While originally proposed by Goethe as a scientific study, Theory of Colours has always resonated more persuasively as a philosophical exploration of the phenomenal effects of color on human experience. Goethe’s descriptions of individual hues brim with his own psychological responses. His passage on yellow, for instance, reads: “In its highest purity it always carries with it the nature of brightness, and has a serene, gay, softly exciting character.”
Hanno Otten’s photographs, photograms, and sculptures—made primarily from blocks and swathes of lucid color—explore the atmospheric capabilities of tone and light, and offer a visual extension of Goethe’s musings. This September, at Cologne’s Priska Pasquer Gallery, Otten’s extensive engagement with chromatics is presented in “Color,” a mini retrospective of works made from 1992 to the present day.
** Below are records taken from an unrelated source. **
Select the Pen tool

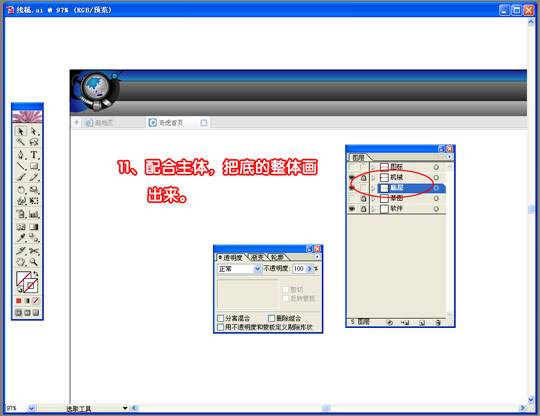21,155

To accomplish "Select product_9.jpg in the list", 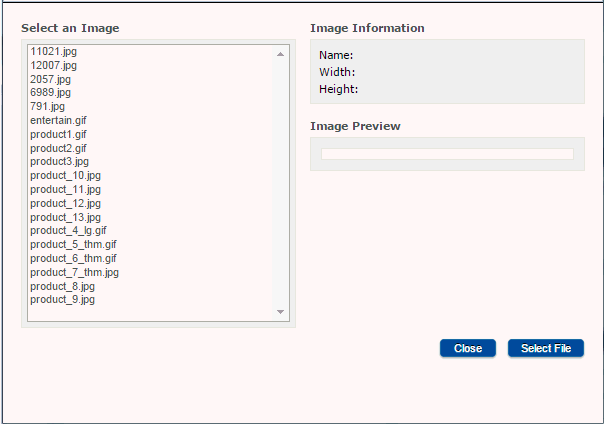I will [62, 299].
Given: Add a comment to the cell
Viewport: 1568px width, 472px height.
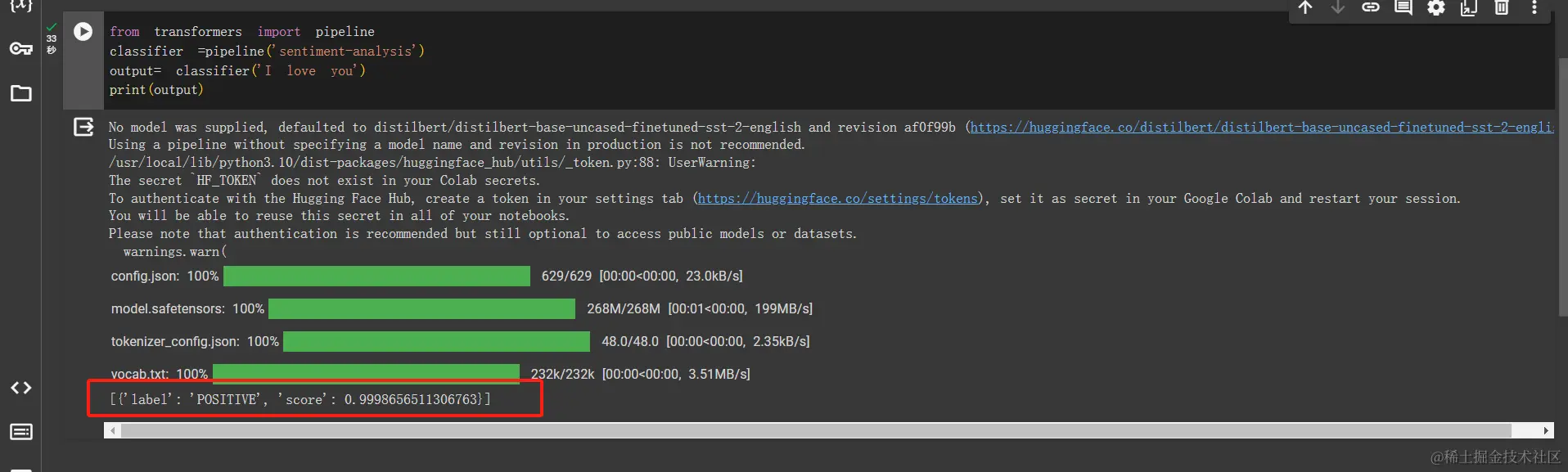Looking at the screenshot, I should [x=1404, y=8].

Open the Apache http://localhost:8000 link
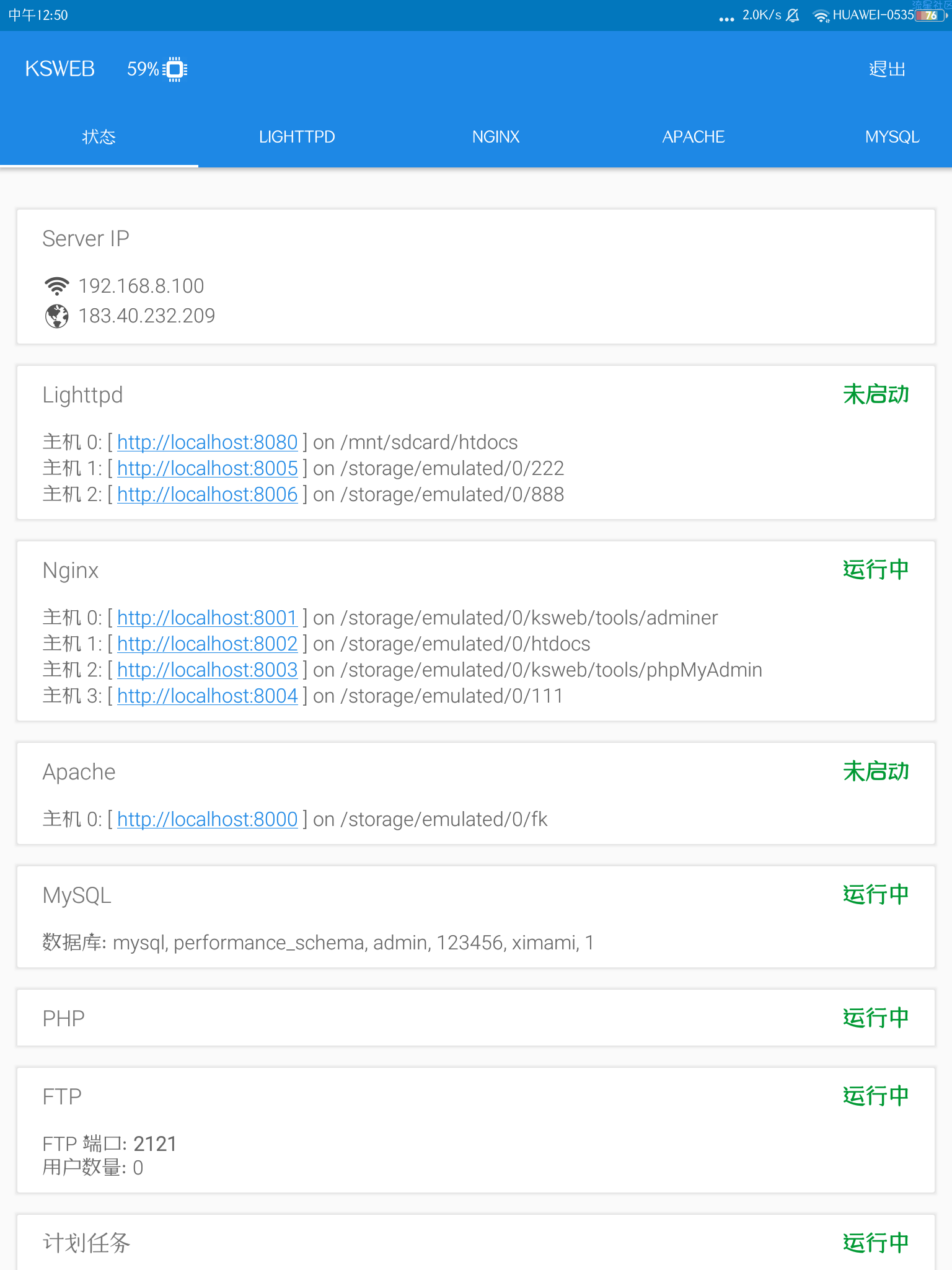point(208,819)
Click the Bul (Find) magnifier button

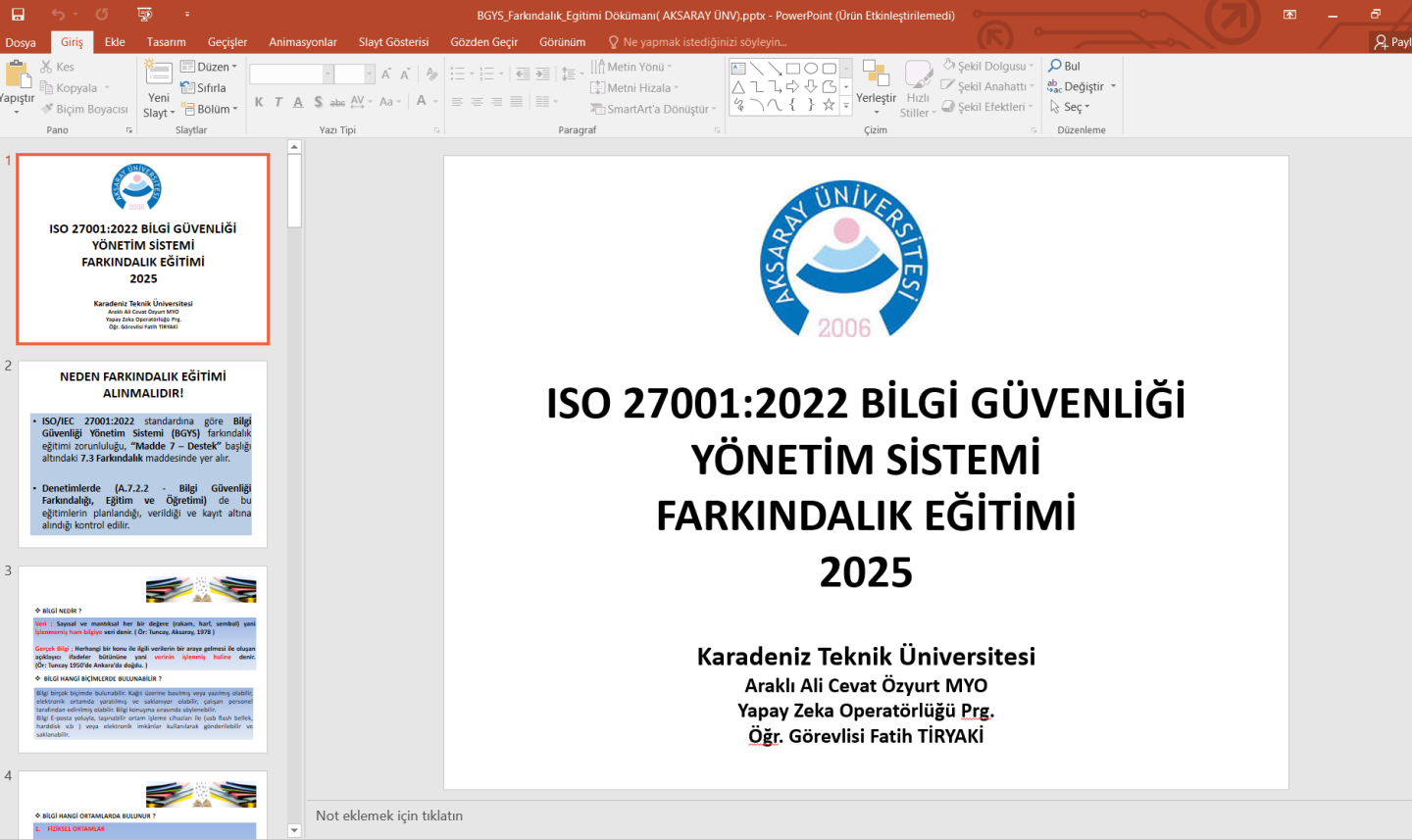point(1065,66)
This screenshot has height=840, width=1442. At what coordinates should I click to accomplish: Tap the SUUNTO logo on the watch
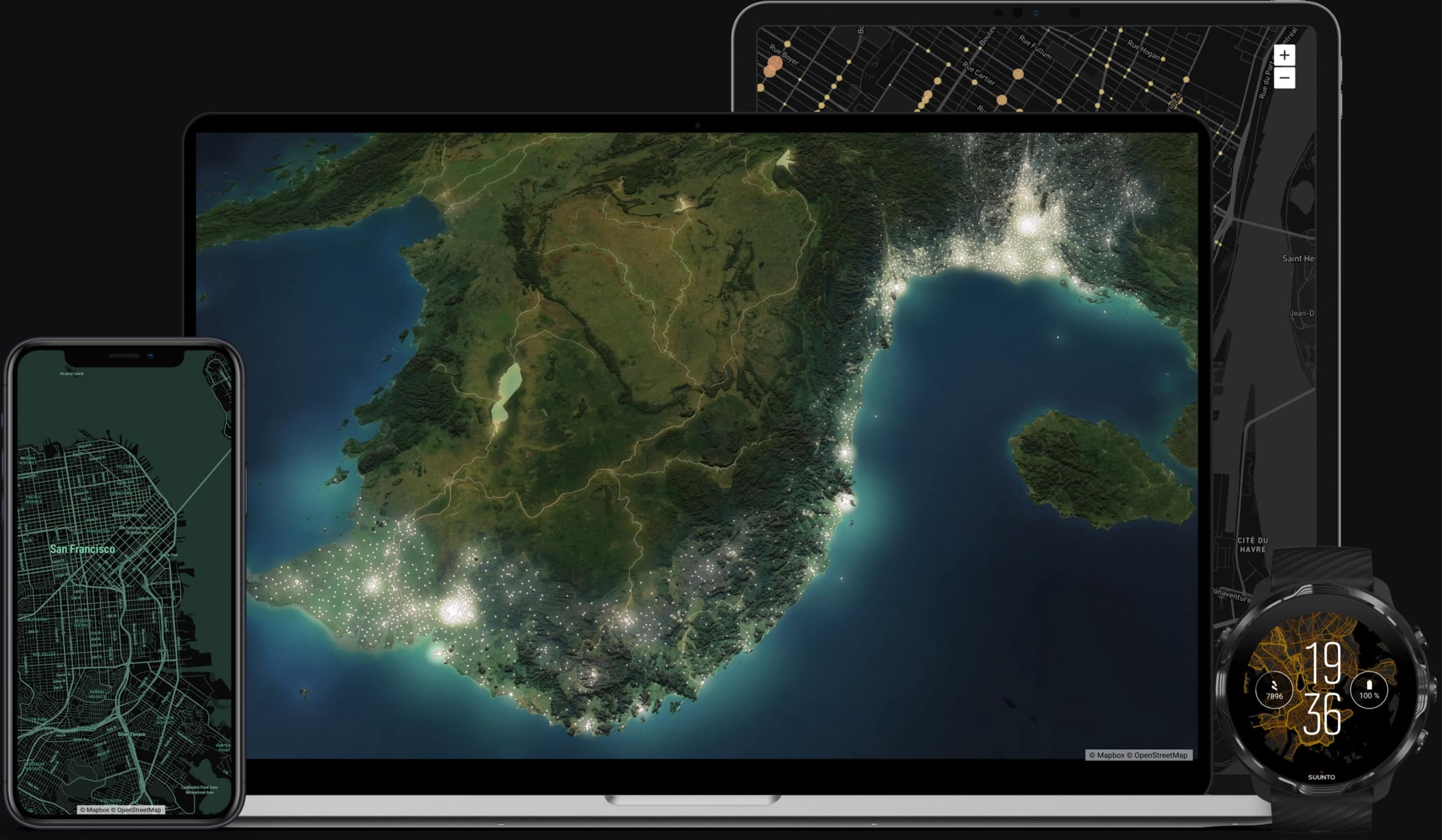[x=1321, y=777]

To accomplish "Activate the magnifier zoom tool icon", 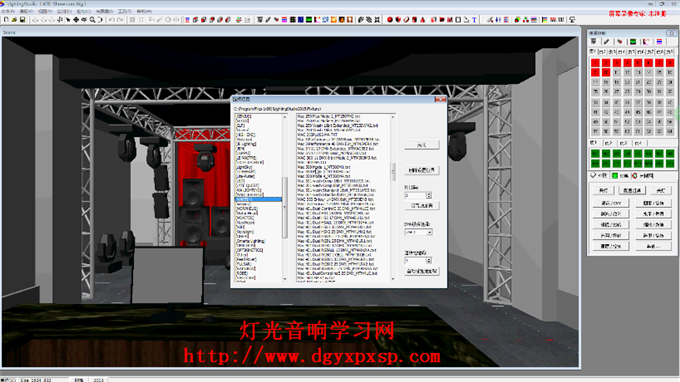I will click(x=92, y=20).
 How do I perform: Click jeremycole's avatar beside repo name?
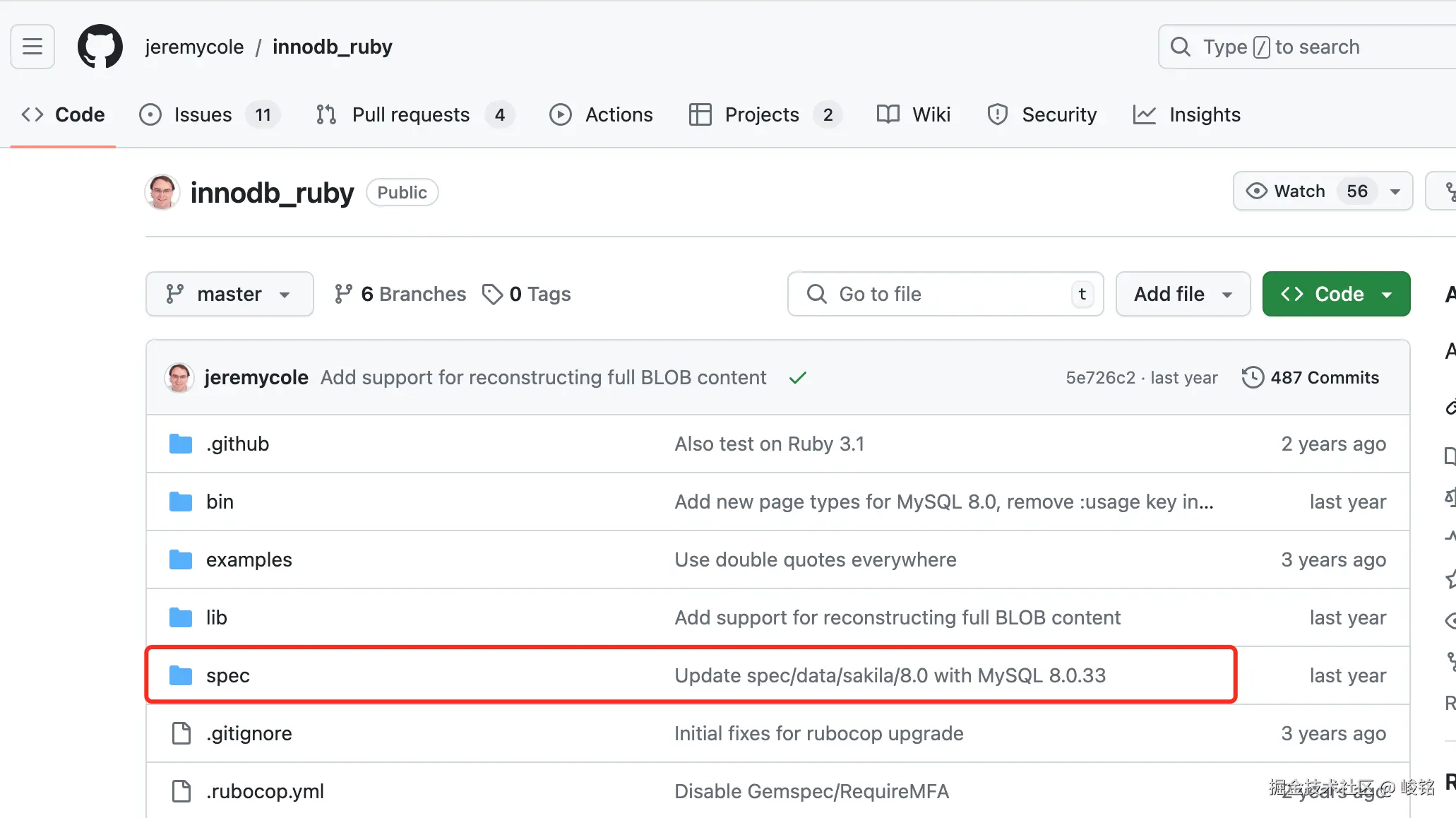pos(162,192)
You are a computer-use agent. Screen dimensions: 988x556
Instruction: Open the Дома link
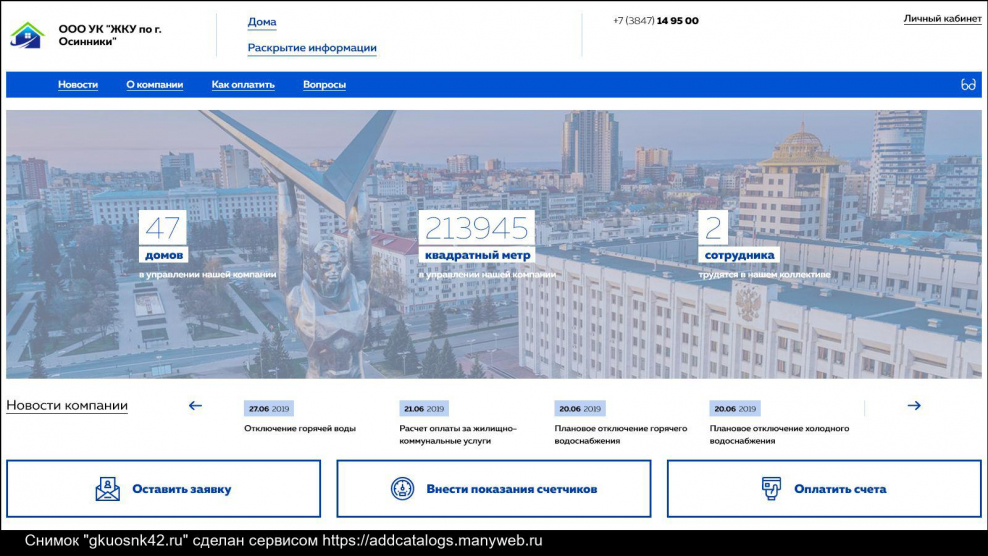pos(262,22)
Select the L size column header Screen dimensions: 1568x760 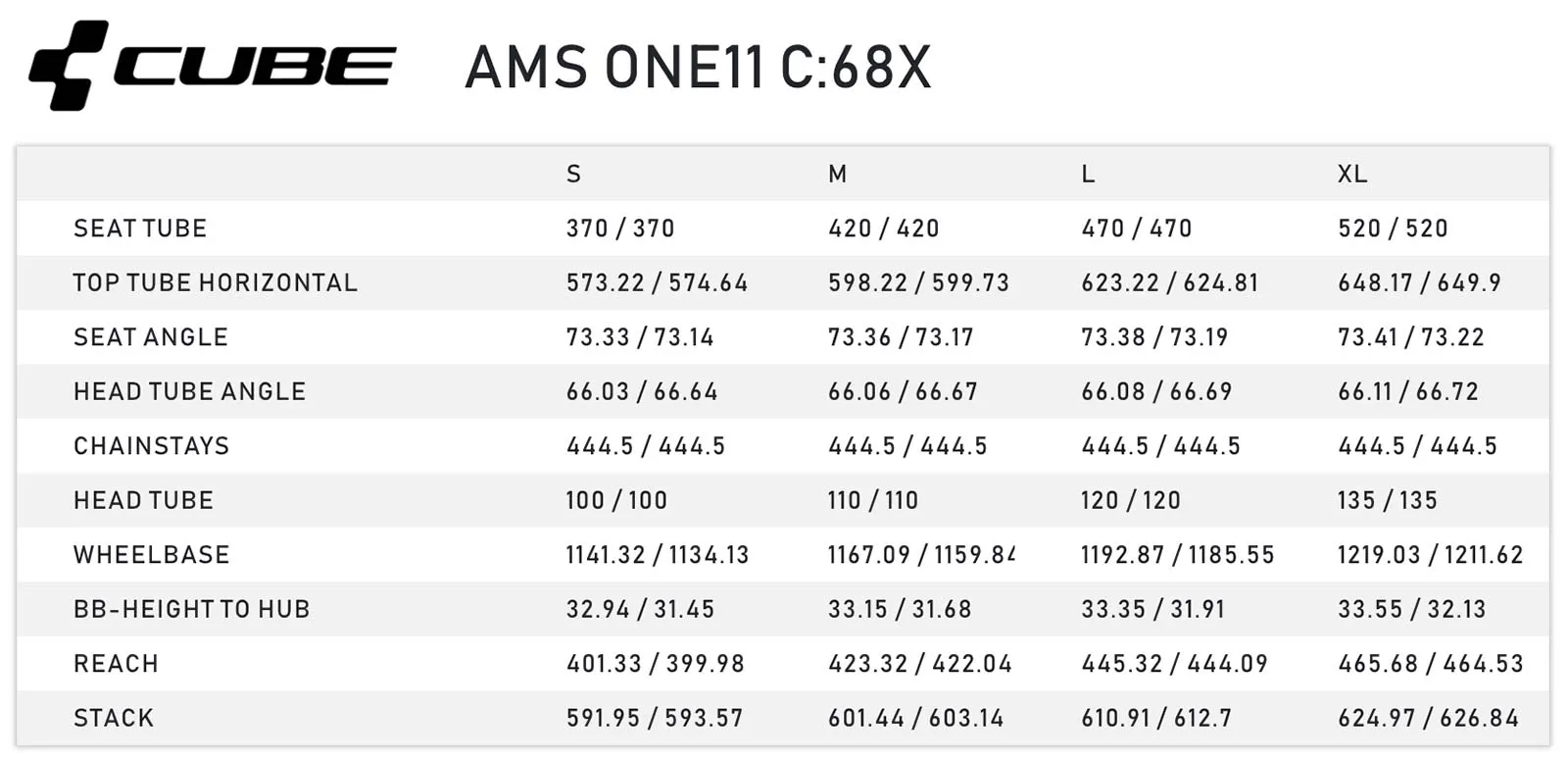1088,175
Otten’s newest work, “13 Colour Families,” offers a vivid study of monochromes in a grouping of c-prints. The series captures the abundant nuances of individual colors that we might—perhaps unjustly—sum up in a single word. The honed, albeit faceted, palettes invoke a range of references from emotional to social to art historical. Purpur (2) (2014), for instance, which resembles the scion of a Mark Rothko painting, or the visualization of lust, could moonlight as a psychedelic poster for a 60s rock band.
A selection of photograms from Otten’s ongoing “Colorblock” series, which he began in the early 1990s, grounds the exhibition in small compositions made from a refracted spectrum of reds, blues, and yellows. Created by directing light through multi-hued filters onto photosensitive paper, the resulting geometric fields of color surface as both medium and subject. At their edges, the forms overlap and blur, creating a sense of movement, incandescence, and practically anthropomorphic energy. Do Otten’s colors have personalities—as Goethe seemed to imply—or at least induce and express ours?
“Hanno Otten” is on view at Priska Pasquer, Cologne, September 6–October 31, 2014.